11Pues no hay parcialidad con Dios.

12Pues tantos como los que han pecado sin la Ley también perecerán sin la Ley, y tantos como los que han pecado con respecto a la Ley, serán juzgados por la Ley.

13Ya que no son los oidores de la Ley quienes son justos delante de Dios, sino son los hacedores de la Ley quienes serán justificados.

14Pues cuando los Gentiles, quienes no tienen la Ley, hacen por naturaleza las cosas de la Ley, ellos son una ley a sí mismos, aunque ellos no tienen la Ley.

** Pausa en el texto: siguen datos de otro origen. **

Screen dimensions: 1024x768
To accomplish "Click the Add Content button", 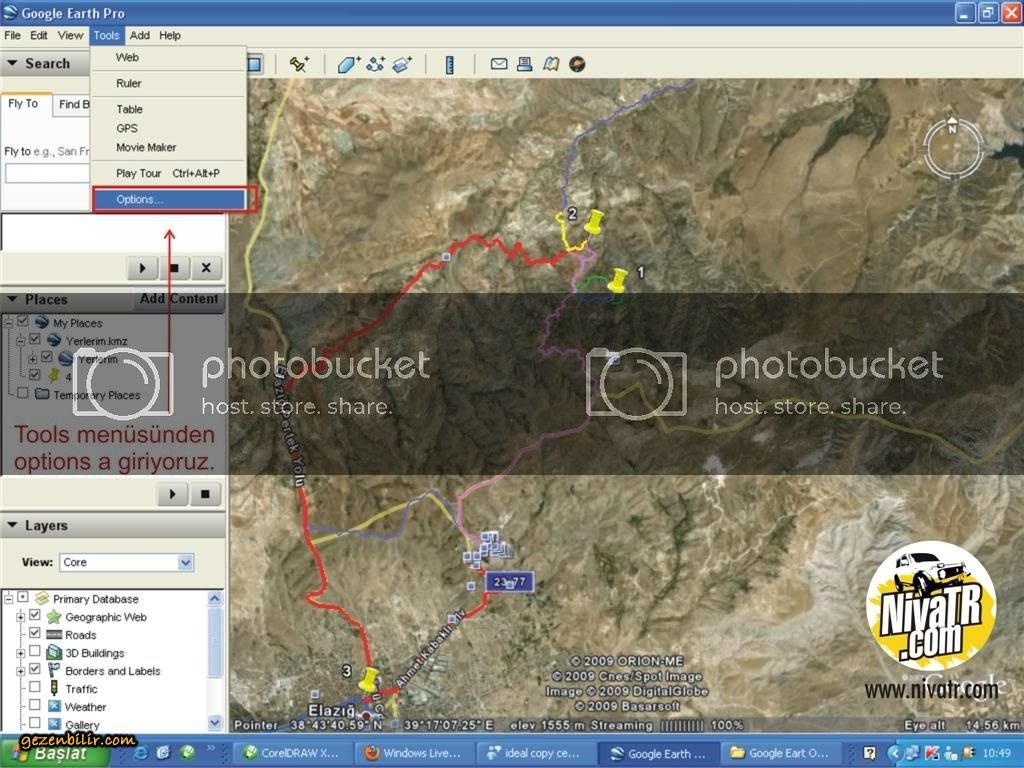I will point(179,299).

15Por esto ellos muestran que las acciones requeridas por la Ley están escritas en sus corazones. Sus conciencias también les atestigua a ellos, y sus propios pensamientos, les acusan o les defienden a ellos mismos

16y también a Dios. Eso ocurrirá en el día cuando Dios juzgará los secretos de toda la gente, de acuerdo a mi evangelio, mediante Jesucristo.

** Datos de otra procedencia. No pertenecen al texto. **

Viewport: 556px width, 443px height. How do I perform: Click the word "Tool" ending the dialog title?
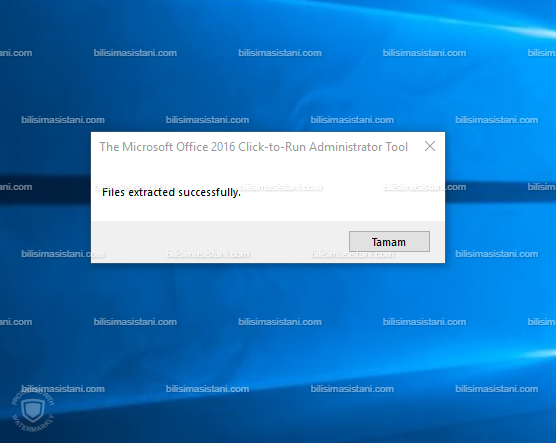tap(397, 147)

17Pero si tú te llamas a tí mismo Judío, y te apoyas sobre la Ley y te jactas en Dios,

18y conoces Su voluntad, y apruebas aquello que es excelente.

19Y si estás convencido de que tú mismo eres un guía al ciego, una luz a esos quienes están en tinieblas,

20un corrector del necio, un maestro de infantes, y que tú tienes en la Ley la forma de conocimiento y de la verdad, entonces ¿cómo esto se ve en la manera que tú vives tu vida?

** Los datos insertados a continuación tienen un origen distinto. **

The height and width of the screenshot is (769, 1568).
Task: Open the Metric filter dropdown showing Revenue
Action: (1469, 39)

21Tú quien enseñas a otros, ¿tú no te enseñas a tí mismo? Tú que predicas contra el robo, ¿tú robas?

22Tú que dices no cometas adulterio, ¿cometes tú adulterio? Tú que detestas los ídolos, ¿tú saqueas sus templos?

23Tú quien te regocijas orgullosamente en la Ley, ¿ tú deshonras a Dios mediante tu y transgresión a la Ley?

24Pues "EL NOMBRE DE DIOS ES DESHONRADO ENTRE LOS GENTILES POR CAUSA TUYA," tal como ha sido escrito.

25Pues la circunscisión en efecto te beneficia si tú obedeces la Ley, pero si tú violas la Ley, tu circunscisión se torna incircunscisión.

26Si, entonces, la persona incircunscisa guarda los requerimientos de la Ley, ¿no será su incircunscisión considerada como circunscisión?

27¿Y no será aquel quien es naturalmente incircunsciso quien te condene si él cumple la Ley? ¡Esto es porque tu tienes la letra de la Ley y la circunsición; mas todavía violas la Ley!

28Pues no es Judío quien lo es meramente en su exterior; tampoco es la circunscisión aquello que es meramente externo en la carne.

29Mas es un Judío quien lo es internamente, y la circunscisión es la del corazón, en el Espíritu, no en la letra. La alabanza de tal persona no viene de la gente sino de Dios.